Task statement: Print the first line of the data below and every one after it, through the line containing "BBQ & GRILL (952, 670)", exactly as written.

Stored data entries:
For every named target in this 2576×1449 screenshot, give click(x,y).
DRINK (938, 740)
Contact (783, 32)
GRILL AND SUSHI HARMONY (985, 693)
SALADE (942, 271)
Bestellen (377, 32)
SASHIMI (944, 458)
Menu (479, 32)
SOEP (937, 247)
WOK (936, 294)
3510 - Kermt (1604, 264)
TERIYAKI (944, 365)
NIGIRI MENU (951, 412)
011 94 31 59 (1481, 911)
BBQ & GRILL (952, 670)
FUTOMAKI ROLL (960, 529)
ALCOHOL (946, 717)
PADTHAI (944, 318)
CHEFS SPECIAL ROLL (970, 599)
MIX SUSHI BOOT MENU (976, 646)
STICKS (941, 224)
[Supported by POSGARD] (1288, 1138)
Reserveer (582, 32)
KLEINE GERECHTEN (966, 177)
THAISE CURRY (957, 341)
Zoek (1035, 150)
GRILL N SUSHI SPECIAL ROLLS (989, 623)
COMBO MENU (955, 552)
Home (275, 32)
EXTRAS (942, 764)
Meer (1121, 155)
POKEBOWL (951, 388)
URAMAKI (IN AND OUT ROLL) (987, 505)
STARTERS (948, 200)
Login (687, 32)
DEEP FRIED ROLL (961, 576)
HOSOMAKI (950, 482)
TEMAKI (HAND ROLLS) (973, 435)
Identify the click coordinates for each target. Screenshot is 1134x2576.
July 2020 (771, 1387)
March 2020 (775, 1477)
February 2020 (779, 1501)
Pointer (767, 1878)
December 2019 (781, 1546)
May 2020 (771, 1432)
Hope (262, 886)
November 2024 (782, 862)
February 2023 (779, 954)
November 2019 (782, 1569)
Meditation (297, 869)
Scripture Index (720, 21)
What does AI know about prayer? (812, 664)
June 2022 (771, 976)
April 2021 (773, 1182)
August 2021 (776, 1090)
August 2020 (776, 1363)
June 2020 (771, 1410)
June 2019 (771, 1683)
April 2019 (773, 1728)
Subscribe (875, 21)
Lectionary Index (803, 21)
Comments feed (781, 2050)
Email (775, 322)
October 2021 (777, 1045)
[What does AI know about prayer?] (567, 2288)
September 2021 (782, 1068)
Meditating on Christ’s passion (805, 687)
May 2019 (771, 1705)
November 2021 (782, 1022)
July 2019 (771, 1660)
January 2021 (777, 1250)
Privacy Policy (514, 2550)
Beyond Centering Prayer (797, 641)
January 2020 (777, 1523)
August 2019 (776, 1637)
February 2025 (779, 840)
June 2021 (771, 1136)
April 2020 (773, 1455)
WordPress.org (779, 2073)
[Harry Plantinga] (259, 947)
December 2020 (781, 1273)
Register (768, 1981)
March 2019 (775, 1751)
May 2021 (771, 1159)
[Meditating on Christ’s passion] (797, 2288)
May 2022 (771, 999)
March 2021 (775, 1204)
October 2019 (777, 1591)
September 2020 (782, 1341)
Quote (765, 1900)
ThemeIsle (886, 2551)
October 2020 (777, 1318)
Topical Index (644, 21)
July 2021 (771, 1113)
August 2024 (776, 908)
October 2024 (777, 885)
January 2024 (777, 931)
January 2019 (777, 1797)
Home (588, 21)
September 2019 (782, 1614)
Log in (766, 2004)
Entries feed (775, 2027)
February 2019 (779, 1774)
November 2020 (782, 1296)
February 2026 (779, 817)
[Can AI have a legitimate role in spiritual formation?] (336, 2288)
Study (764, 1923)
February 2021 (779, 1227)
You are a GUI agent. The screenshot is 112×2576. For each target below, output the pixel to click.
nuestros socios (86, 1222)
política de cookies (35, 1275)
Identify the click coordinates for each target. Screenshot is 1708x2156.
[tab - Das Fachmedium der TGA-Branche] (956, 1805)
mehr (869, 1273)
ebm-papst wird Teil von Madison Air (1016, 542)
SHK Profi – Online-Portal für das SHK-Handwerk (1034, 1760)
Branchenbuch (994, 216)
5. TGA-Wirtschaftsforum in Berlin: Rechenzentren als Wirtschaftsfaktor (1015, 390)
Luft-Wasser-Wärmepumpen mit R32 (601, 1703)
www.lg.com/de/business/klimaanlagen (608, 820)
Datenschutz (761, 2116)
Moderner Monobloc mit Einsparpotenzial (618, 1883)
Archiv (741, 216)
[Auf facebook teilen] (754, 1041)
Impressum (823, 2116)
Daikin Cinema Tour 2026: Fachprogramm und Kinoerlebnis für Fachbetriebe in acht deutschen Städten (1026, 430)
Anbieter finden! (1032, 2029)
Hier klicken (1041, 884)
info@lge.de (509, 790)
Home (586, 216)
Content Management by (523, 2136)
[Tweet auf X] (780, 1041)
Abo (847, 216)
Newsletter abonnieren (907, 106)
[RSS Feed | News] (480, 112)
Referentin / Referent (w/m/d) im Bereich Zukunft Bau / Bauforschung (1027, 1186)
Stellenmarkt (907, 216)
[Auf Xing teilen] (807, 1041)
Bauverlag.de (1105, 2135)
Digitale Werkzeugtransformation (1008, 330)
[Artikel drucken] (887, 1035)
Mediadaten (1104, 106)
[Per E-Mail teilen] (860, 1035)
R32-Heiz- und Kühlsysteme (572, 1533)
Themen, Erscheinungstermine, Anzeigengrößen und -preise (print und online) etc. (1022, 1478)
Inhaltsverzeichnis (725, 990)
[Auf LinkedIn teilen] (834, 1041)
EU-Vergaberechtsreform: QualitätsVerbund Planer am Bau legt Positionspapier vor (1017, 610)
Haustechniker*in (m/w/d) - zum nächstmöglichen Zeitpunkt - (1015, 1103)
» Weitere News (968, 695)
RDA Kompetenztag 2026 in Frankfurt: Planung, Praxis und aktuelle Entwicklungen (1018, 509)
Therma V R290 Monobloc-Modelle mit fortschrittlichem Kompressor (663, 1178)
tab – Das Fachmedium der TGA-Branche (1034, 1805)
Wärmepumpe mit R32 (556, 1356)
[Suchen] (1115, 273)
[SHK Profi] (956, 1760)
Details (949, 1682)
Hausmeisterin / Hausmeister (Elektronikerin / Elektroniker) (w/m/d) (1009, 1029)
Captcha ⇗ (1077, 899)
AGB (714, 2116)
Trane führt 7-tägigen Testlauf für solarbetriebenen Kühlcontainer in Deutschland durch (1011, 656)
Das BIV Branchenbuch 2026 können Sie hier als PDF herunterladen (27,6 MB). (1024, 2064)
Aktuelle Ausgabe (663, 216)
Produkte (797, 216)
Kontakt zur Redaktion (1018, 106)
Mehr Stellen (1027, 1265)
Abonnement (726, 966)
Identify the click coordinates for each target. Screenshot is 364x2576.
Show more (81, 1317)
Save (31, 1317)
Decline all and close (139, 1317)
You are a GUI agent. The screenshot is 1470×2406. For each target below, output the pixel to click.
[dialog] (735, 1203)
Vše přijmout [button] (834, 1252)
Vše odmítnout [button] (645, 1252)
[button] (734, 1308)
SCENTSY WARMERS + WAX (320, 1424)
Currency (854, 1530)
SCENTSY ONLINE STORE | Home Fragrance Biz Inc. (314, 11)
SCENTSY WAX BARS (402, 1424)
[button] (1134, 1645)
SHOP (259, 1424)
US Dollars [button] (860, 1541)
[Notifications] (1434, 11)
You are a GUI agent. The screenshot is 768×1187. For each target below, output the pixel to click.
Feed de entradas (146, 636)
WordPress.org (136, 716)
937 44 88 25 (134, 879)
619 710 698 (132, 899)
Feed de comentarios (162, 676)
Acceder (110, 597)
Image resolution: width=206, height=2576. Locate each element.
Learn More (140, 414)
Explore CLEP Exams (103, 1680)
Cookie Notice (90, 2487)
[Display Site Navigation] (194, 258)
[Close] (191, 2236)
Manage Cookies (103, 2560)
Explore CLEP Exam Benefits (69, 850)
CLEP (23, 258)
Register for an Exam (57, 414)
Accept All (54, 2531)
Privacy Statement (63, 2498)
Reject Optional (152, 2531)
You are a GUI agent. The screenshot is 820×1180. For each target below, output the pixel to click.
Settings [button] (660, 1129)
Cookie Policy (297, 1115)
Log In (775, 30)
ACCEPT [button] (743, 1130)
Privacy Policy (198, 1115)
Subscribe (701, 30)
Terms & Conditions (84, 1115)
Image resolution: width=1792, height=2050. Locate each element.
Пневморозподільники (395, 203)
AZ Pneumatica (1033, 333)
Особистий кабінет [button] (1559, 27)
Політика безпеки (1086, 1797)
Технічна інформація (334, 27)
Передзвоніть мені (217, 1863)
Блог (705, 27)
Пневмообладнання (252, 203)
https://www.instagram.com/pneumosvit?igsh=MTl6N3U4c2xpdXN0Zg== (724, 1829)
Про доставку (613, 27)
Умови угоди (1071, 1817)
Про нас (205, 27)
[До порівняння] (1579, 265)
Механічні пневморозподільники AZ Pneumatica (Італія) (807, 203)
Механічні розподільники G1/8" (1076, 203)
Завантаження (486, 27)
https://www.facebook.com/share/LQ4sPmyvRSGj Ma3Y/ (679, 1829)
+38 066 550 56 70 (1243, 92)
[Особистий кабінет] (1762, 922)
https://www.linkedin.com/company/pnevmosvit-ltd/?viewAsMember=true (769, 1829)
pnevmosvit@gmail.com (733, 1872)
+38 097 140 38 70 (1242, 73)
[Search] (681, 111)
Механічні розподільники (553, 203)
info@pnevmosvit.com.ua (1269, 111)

Answer section:
For every named target in this 2576×1449 screenshot, give click(x,y).
DRINK (938, 740)
Contact (783, 32)
GRILL AND SUSHI HARMONY (985, 693)
SALADE (942, 271)
Bestellen (377, 32)
SASHIMI (944, 458)
Menu (479, 32)
SOEP (937, 247)
WOK (936, 294)
3510 - Kermt (1604, 264)
TERIYAKI (944, 365)
NIGIRI MENU (951, 412)
011 94 31 59 (1481, 911)
BBQ & GRILL (952, 670)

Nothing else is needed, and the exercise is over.